Sim, porque, como é parte deste regime de direito, decisão judicial não se discute, cumpre-se. Pode ser atrabiliária, estapafúrdia, tendenciosa, pode ser o que for: ai de quem se negar a cumpri-la, que isso poderá custar no mínimo o xilindró de que o ministro Gilmar livrou o celebrado banqueiro.
E, para sermos justos, o senhor ministro Gilmar Mendes está sendo barbaramente injustiçado, como se fosse o único magistrado a espelhar-se em Luiz XVI, para quem o estado era ele.
Já que a Associação dos Magistrados do Brasil e as entidades do Ministério Público e da Polícia Federal decidiram questionar a dupla libertação do vitorioso banqueiro, por que não questionam o próprio sistema que produz ministros e desembargadores por critérios políticos, segundo a balança do poder inter corporis?
Ou você não sabe que só se faz concurso para juiz de primeira instância?

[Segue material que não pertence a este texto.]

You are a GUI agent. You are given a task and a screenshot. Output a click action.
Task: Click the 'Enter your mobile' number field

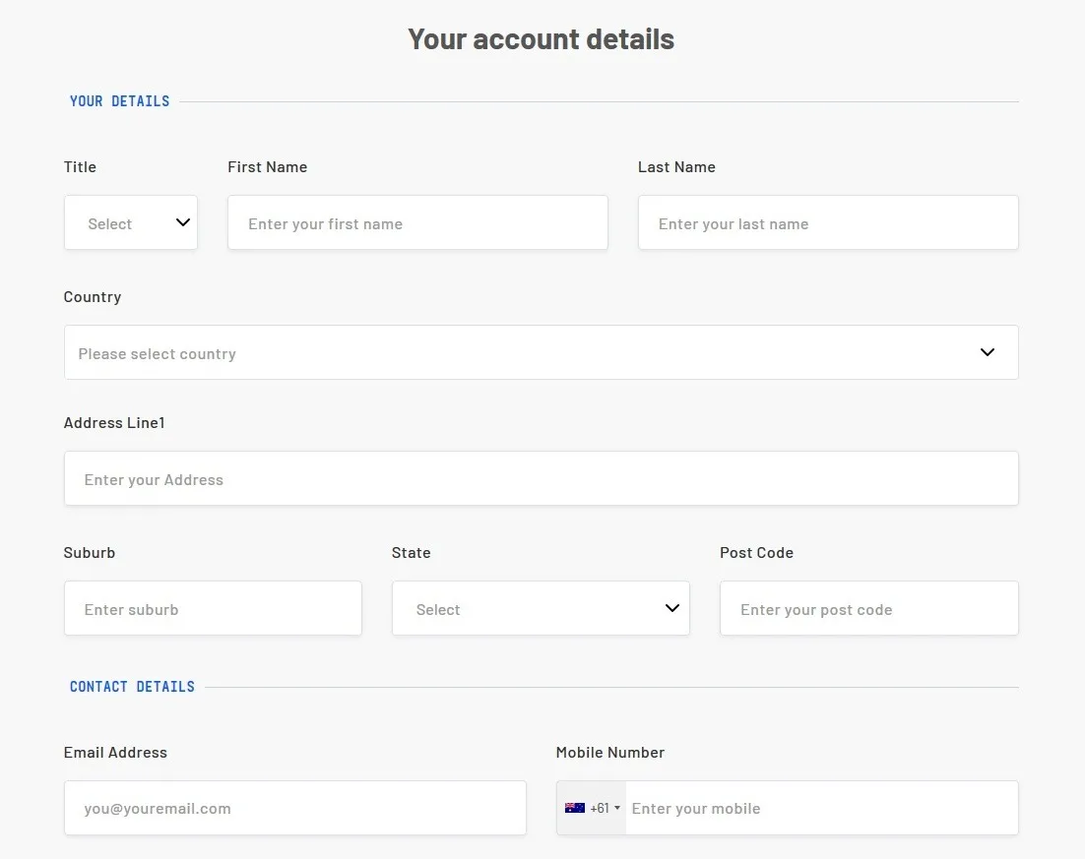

Que são diferentes os méritos para chegar à segunda instância, à terceira e ao Supremo?
O jogo da corrupção
Na segunda-feira, transcrevi uma entrevista da juíza Márcia Cunha de Carvalho, que passou de titular da 2ª Vara Empresarial para auxiliar do juiz Ayub, na 1ª Vara. Do que ela declarou com todas as letras ao jornal "O Globo", assustada depois de contrariar os interesses de Daniel Valente Dantas, duas informações precisam ser relidas para que possamos entender o universo de um poder em que seus titulares, mesmo os nomeados, ganham cargos vitalícios até os 70 anos de idade.

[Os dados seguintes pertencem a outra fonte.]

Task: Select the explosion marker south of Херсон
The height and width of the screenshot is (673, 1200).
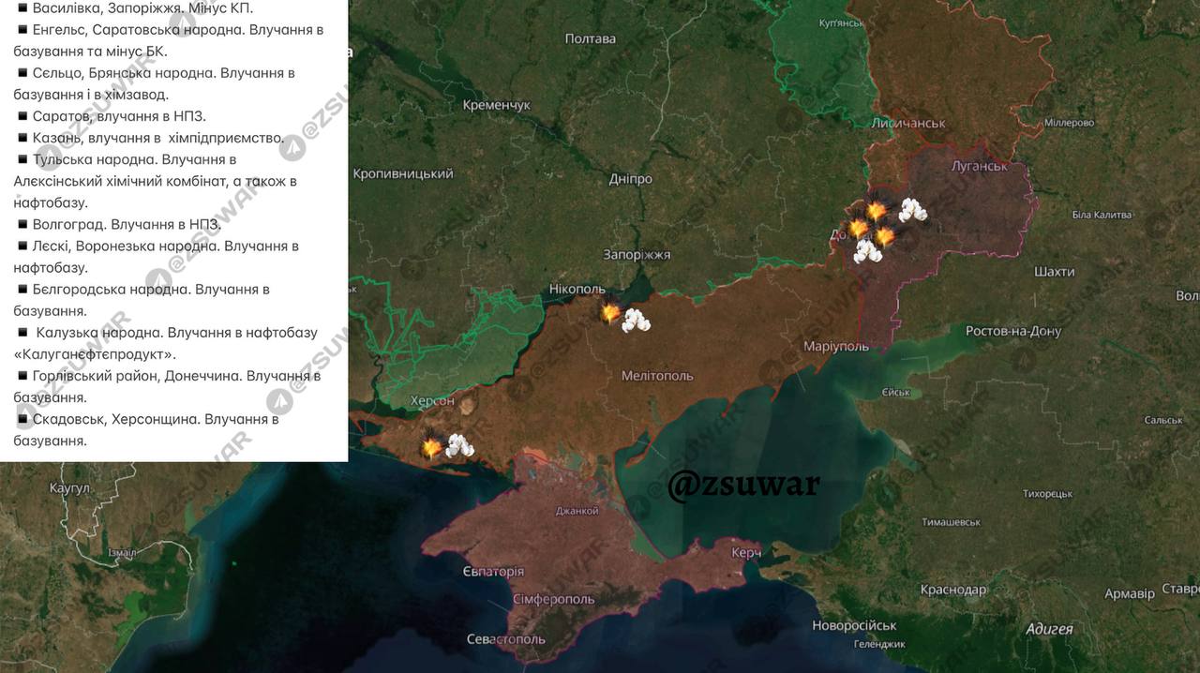Action: 432,448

"Fui nomeada titular da vara em dezembro do ano passado (2004). Em fevereiro, uma pessoa contatou meu marido e disse: `Vi que você tem acesso a diversos desembargadores e juízes de vara empresarial. Queria trabalhar junto, fazer parcerias'. Meu marido, aposentado e advogado, acabara de montar um escritório. A pessoa queria que ele advogasse para o Opportunity, oferecendo um contrato astronômico, em que o cliente pagaria todo mês um valor certo, tendo ou não ação. No caso, um grande mensalão. Tenho prova de que ele fez a oferta".
No final do seu desabafo, a juíza Márcia Cunha declarou:
"Eu entendi aquilo como uma tentativa de corrupção. Por que eles iam escolher o meu marido, com um escritório que estava começando, oferecendo uma vantagem tão grande? Qual o interesse deles? Só isso. Soube depois que esse tipo de abordagem não foi só comigo. Outros colegas que tinham processo no Opportunity sofreram este tipo de abordagem".

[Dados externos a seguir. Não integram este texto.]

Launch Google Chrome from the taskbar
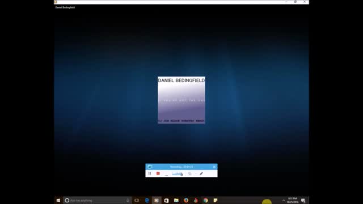Image resolution: width=363 pixels, height=204 pixels. pos(205,200)
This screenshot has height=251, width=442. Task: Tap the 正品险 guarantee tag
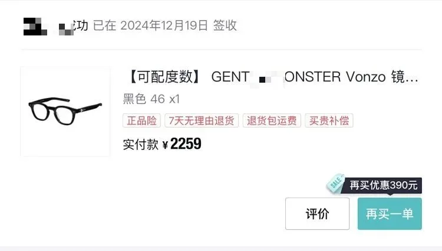click(x=141, y=120)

Em suma, por hoje, devo dizer, sem querer tirar razão dos garotos de Brasília, que não há nada mais precário do que tentar enfrentar os rumos do absurdo adotados por boa parte da Justiça com a imolação de um ministro do Supremo.
Há muito mais a questionar, se a intenção é realmente resgatar a responsabilidade do Judiciário imaginada por Montesquieu, quando pugnou pela independência dos juízes no florescer do quimérico estado de direito.
Do contrário, tudo o que agora se fizer soará como uma primária tentativa de enxugar gelo.